De acuerdo con la dependencia federal, ambas especies se encuentran catalogadas bajo la categoría de Protección Especial (Pr) en la Norma Oficial Mexicana NOM-059-SEMARNAT-2010, por lo que su posesión y traslado sin la autorización correspondiente constituye un delito federal. Además, los animales eran transportados en condiciones inadecuadas, poniendo en riesgo su bienestar y supervivencia.
Los hechos ocurrieron el pasado 22 de julio, cuando elementos de la Secretaría de Seguridad y Protección Ciudadana del Estado de Tabasco realizaron una inspección en la carretera Matamoros–Puerto Juárez, en el tramo Coatzacoalcos–Villahermosa, a la altura de la caseta fitosanitaria Tonalá, en el municipio de Huimanguillo.
Tras el aseguramiento de los ejemplares y la detención de los presuntos responsables, la Fiscalía General de la República solicitó a la Profepa la elaboración del dictamen pericial correspondiente y puso a disposición de la institución a los 37 ejemplares para su resguardo.
Personal de la Profepa trasladó a los animales a una Unidad de Manejo para la Conservación de la Vida Silvestre (UMA), donde especialistas realizan la valoración de su estado de salud y brindan la atención necesaria para garantizar su recuperación.
La dependencia informó que ya presentó la denuncia penal y el peritaje que será integrado a la carpeta de investigación, además de que dará seguimiento al proceso judicial para contribuir al combate del tráfico ilegal de vida silvestre en el país.

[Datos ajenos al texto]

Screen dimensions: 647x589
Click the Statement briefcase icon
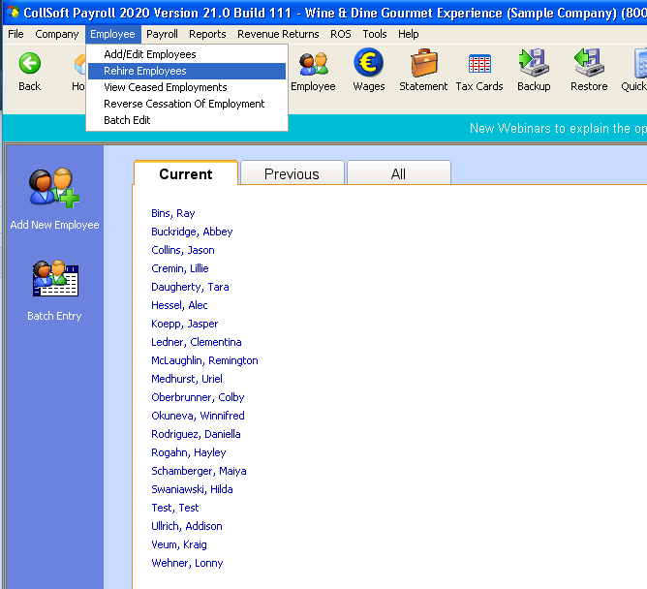[x=423, y=70]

La Profepa recordó que tanto el cocodrilo de pantano como la tortuga hicotea están protegidos por la legislación ambiental mexicana debido a que sus poblaciones pueden verse afectadas por la captura, comercialización y tráfico ilegal. Por ello, las autoridades reiteraron que estos delitos pueden derivar en sanciones penales para quienes participen en la extracción, transporte o comercialización ilícita de ejemplares de vida silvestre.